ERN RARE-LIVER Webinar Series 14.10.2025: Alveolar Echinococcosis - New imaging modalities and new approaches in interventional therapy

Please use this link:https://uke-de.zoom-x.de/j/69579148158?pwd=Nbytzklfl6XDrGxdbfd0r409kJ9ZNO.1
Speakers:
Lars Husmann, Department of Nuclear Medicine, University Hospital Zurich, University of Zurich, Switzerland
Reto Bale, Interventional Oncology-Stereotaxy and Robotics (SIP), Radiology Department, Medical University Innsbruck, Austria
Chairs:
Anja Lachenmayer, Department of Visceral Surgery and Medicine, University Hospital Bern, Switzerland
Beate Grüner, Department for Internal Medicine, University of Ulm, Germany
Agenda:
Alveolar echinococcosis (AE) is a rare and chronic parasitic disease caused by the larval form (metacestode) of Echinococcus multilocularis. In most cases, AE is detected in the liver as a slow-growing tumour-like lesion, which may cause local complications, such as obstruction of bile ducts, liver vessels and portal vein. The prognosis of untreated alveolar echinococcosis is poor; however, the life expectancy with adequate treatment is nowadays almost normal. With complete surgical resection of the parasitic lesion followed by two years of benzimidazole therapy, a definitive cure of AE may be achieved. However, many patients present initially with advanced disease, considered inoperable. In these patients, conservative treatment with lifelong continuous administration of benzimidazole is necessary. Notably, newly introduced interventional therapy (i.e., thermal ablation) for inoperable manifestations of AE have shown promising results in initial case series, and may impact patient treatment plans for patients with inoperable AE in the future.
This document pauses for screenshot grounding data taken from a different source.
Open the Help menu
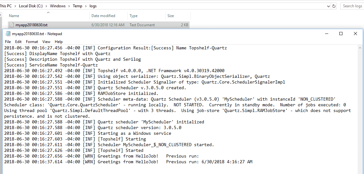The image size is (364, 174). pos(59,42)
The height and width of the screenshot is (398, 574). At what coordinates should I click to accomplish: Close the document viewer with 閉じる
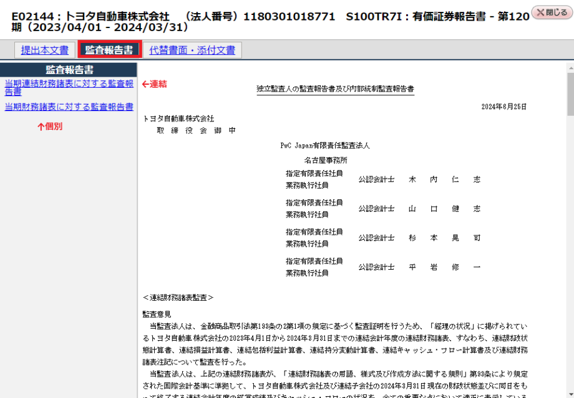550,12
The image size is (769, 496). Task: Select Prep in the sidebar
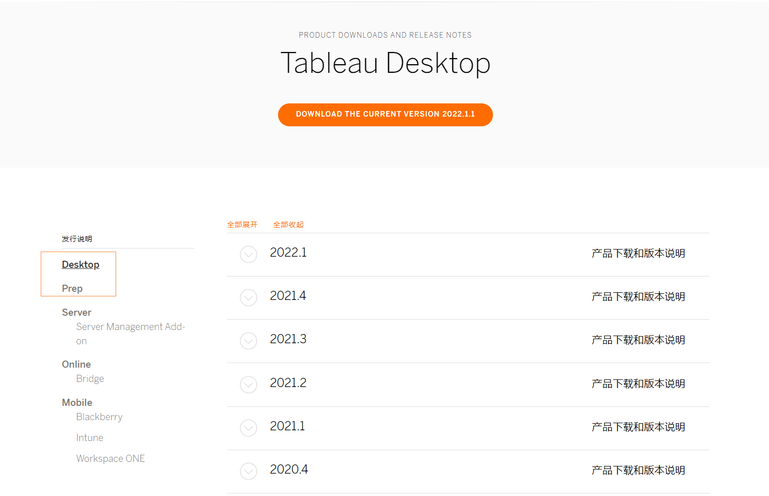point(72,288)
Imaging with contrast-enhanced CT, MRI, ultrasound and/or PET/CT is essential for staging, treatment planning, detection of complications (i.e., bile duct obstruction, cholangitis), for therapy control, and for identifying patients eligible for benzimidazole discontinuation in inoperable AE. However, it remains unclear, which imaging modality offers the most accurate clinical information, and weather quantitative imaging parameters may be useful in therapy control or in prediction of patient outcome in patients with AE.
- Which imaging modality should be considered in staging, treatment planning, detection of complications, and therapy control of AE.
- May new imaging techniques, such as whole-body dynamic (Patlak parametric) PET/CT imaging, enhance sensitivity and accuracy in the assessment and reassessment of AE.
- Which imaging modality may be used to evaluate the course of the disease and potentially predict the duration of benzimidazole therapy.
- May patients with inoperable AE benefit from interventional therapies.
Short bios:
Lars Husmann is a board-certified radiologist and nuclear medicine physician, with special interest in PET/CT imaging, working at the University Hospital Zurich. His research focus is imaging of infection with particular interest in vascular graft infections and alveolar echinococcosis.
Reto Bale is a Professor of Radiology, Deputy Director of the Institute of Radiology, and Head of the Section of Interventional Oncology / Stereotaxy and Robotics at MUI. With a research focus on percutaneous ablation, image fusion, stereotaxy and robotics, he has published more than 140 scientific papers (h-index 53) and is involved in many international consensus papers on local liver tumor treatment.
Anja Lachenmayer is a liver surgeon at the Department of Visceral Surgery and Medicine at the Bern University Hospital with a strong clinical and research focus on alveolar echinococcosis. She regularly treats patients with this rare parasitic liver disease, has led several related research projects, and initiated the Alveolar Echinococcosis Working Group within the ERN Rare Liver network. In addition, she has longstanding expertise in liver cancer and minimally invasive local therapies, having contributed to multiple clinical and translational studies in the field.
Beate Grüner is an internist and infectious disease specialist at University Hospital of Ulm. She has been involved in the clinical care of patients with echinococcosis since January 2000. Now she is responsible for the patient cohort with alveolar echinococcosis (AE) at Ulm University Hospital which now comprises more than 800 patients. Prof. Grüner is a senior physician at the Department of Internal Medicine III and heads the Infectious Diseases Division. Under her leadership, the weekly Infectious Diseases Board meets to present echinococcosis patients from across the region and discuss them in an interdisciplinary setting. In addition to the management of AE, her clinical and scientific focus areas include infections in immunocompromised patients, including HIV/AIDS, complex tuberculosis, fungal infections, and differential diagnosis of focal liver lesions.